== DATA TO USE ==

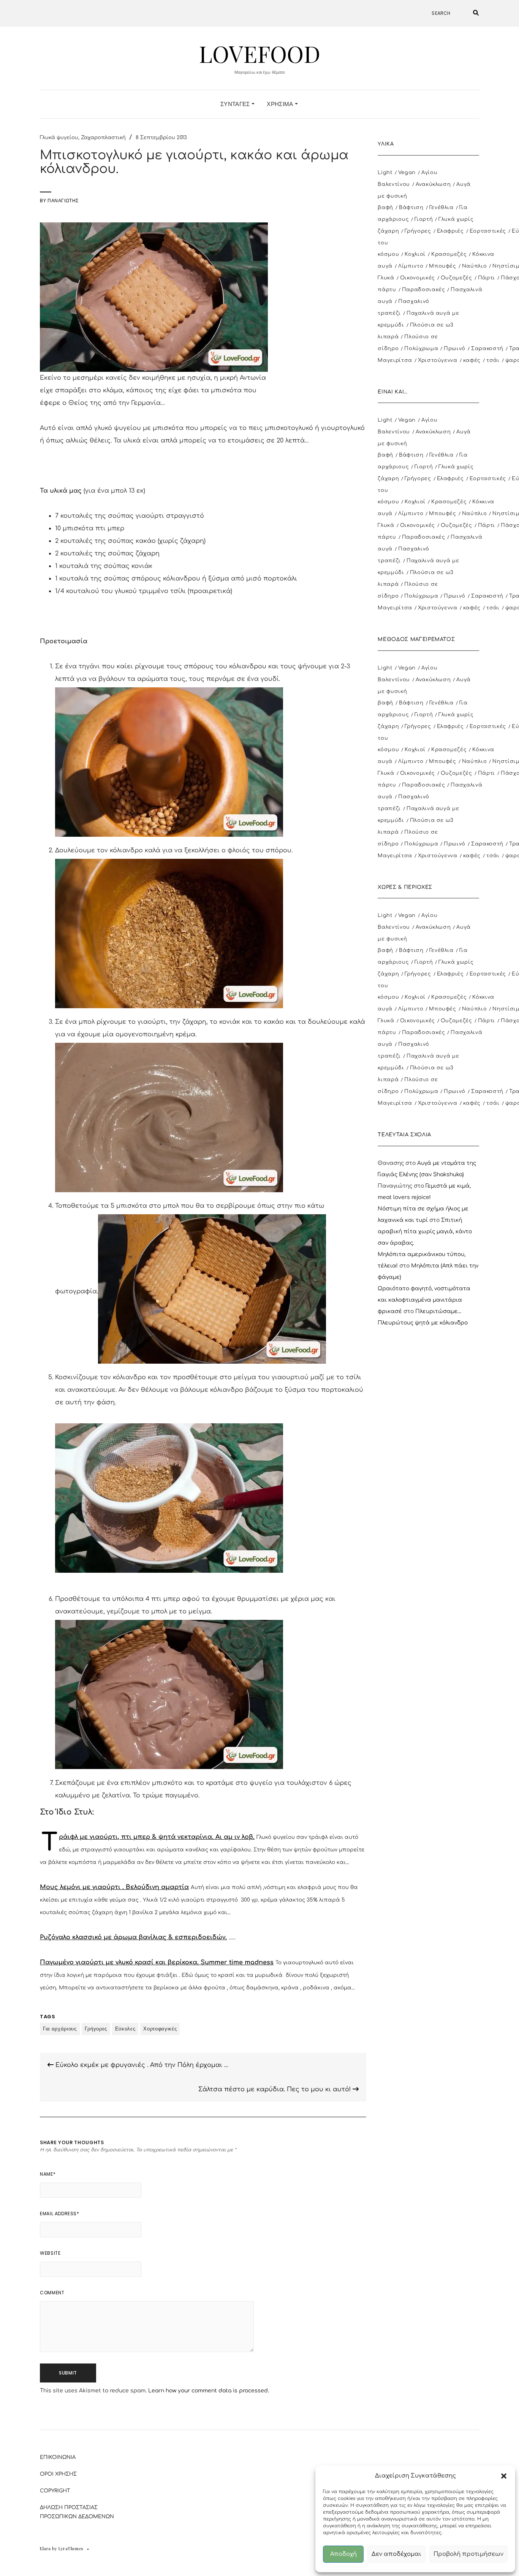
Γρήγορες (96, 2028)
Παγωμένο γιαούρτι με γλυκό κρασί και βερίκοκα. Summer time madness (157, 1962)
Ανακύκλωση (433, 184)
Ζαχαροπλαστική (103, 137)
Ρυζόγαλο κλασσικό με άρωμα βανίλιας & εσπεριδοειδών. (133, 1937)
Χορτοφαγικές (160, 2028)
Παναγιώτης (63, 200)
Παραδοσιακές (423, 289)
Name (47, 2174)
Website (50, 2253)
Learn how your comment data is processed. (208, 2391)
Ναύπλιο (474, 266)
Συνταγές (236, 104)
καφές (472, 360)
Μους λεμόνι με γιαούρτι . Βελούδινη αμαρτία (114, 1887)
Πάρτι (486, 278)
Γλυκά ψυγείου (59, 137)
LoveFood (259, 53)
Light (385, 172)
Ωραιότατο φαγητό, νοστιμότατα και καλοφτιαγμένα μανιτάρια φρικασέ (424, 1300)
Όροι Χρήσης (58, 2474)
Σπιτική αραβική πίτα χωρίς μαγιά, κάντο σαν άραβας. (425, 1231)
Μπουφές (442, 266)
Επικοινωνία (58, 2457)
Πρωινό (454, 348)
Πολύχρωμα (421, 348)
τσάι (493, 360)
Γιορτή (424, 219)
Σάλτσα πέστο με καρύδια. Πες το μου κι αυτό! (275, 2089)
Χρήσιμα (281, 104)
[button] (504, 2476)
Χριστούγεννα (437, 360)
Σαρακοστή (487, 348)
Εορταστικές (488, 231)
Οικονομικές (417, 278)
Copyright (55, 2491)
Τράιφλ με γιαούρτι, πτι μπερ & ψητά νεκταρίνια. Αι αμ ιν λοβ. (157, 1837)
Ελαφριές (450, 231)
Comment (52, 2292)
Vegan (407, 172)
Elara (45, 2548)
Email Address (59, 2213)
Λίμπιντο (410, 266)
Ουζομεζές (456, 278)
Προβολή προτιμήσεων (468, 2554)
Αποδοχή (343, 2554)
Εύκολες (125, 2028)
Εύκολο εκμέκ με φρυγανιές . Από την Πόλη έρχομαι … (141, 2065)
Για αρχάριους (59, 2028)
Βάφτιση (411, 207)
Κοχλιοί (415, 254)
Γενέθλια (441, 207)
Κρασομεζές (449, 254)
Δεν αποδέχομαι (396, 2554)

===
== DATA TO USE ==

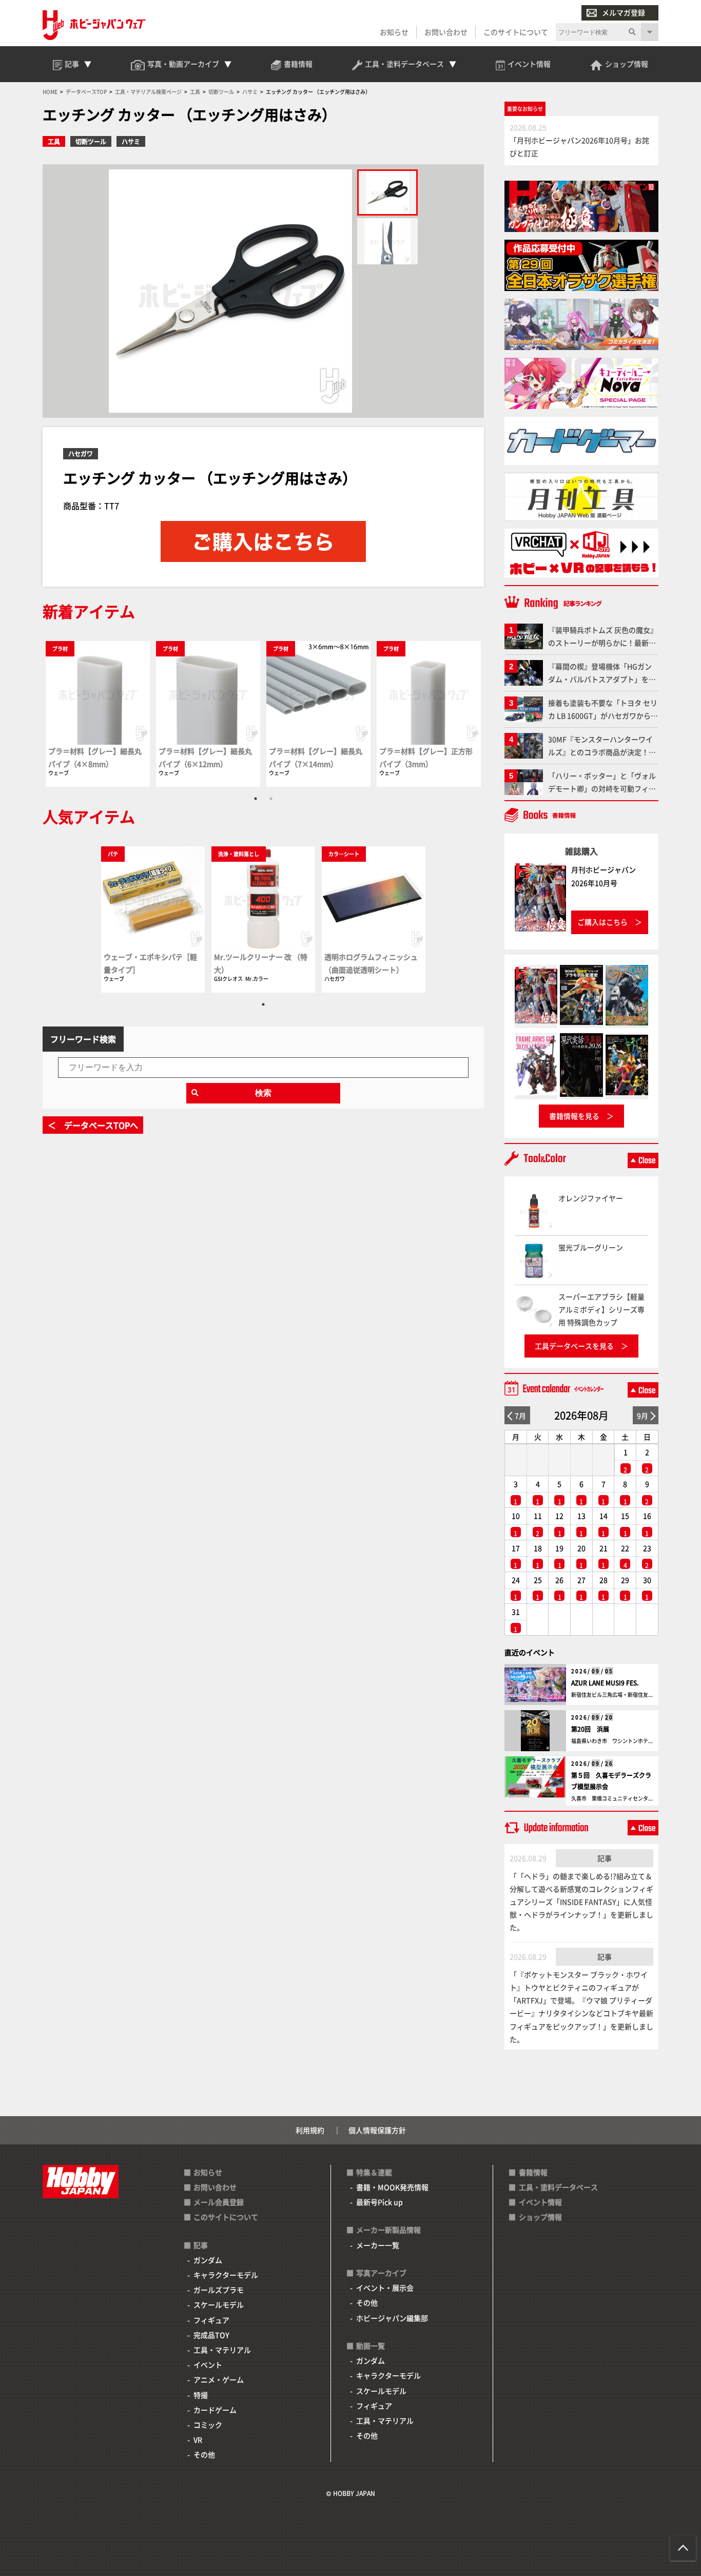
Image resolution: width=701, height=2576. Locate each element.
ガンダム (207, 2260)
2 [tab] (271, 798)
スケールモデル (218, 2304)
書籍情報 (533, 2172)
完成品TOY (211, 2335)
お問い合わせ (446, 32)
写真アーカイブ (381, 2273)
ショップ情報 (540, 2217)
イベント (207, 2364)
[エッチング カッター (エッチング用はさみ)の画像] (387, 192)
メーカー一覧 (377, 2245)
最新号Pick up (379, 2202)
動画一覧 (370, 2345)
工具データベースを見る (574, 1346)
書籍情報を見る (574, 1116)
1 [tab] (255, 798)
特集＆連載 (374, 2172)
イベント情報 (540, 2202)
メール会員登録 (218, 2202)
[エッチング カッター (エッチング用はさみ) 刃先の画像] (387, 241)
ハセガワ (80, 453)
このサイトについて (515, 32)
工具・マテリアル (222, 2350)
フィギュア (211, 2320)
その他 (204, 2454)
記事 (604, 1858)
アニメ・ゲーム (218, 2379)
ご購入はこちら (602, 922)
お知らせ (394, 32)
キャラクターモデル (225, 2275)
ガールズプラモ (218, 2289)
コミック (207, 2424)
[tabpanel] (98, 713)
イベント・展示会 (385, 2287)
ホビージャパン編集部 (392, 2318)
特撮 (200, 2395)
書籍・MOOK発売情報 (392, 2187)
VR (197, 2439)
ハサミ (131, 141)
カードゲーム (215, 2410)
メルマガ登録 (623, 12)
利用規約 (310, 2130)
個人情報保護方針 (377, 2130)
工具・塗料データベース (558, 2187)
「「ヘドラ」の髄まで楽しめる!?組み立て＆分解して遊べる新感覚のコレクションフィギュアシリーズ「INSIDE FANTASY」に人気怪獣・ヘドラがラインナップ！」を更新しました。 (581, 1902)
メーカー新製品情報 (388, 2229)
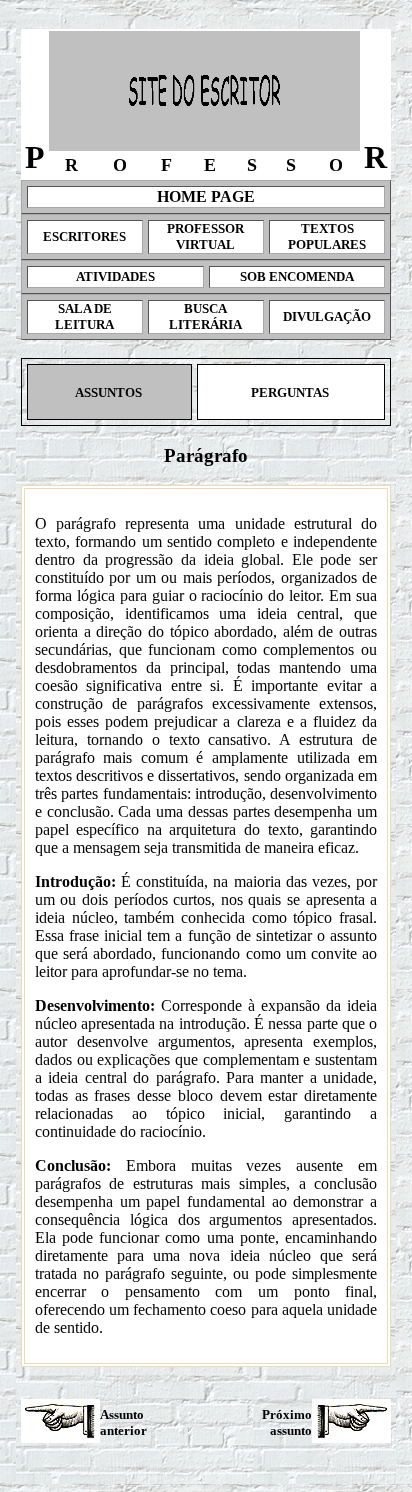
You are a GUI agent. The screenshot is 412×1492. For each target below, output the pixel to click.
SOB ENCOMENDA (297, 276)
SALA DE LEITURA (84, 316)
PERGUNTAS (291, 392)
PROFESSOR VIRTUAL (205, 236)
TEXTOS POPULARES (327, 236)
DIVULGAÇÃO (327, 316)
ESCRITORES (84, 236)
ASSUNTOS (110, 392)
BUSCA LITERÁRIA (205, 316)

===
== DATA TO USE ==

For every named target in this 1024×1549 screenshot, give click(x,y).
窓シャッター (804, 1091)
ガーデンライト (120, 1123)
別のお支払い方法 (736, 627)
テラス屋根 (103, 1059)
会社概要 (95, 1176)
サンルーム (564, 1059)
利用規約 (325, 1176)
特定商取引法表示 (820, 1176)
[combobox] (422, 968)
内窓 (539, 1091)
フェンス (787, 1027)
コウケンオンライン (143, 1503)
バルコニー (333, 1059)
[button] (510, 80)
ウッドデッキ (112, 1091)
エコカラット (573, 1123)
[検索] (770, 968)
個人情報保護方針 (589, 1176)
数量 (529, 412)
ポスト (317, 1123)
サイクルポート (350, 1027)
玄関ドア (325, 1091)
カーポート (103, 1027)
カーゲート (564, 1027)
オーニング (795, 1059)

===

» HOW TO COMPLETE THIS TASK
In the data above, start at the line that has "ガーデンライト (120, 1123)", stop after the line that has "エコカラット (573, 1123)", and print every line in between exactly as it stands.

» WRITTEN SOLUTION
ガーデンライト (120, 1123)
別のお支払い方法 (736, 627)
テラス屋根 (103, 1059)
会社概要 (95, 1176)
サンルーム (564, 1059)
利用規約 (325, 1176)
特定商取引法表示 (820, 1176)
[combobox] (422, 968)
内窓 (539, 1091)
フェンス (787, 1027)
コウケンオンライン (143, 1503)
バルコニー (333, 1059)
[button] (510, 80)
ウッドデッキ (112, 1091)
エコカラット (573, 1123)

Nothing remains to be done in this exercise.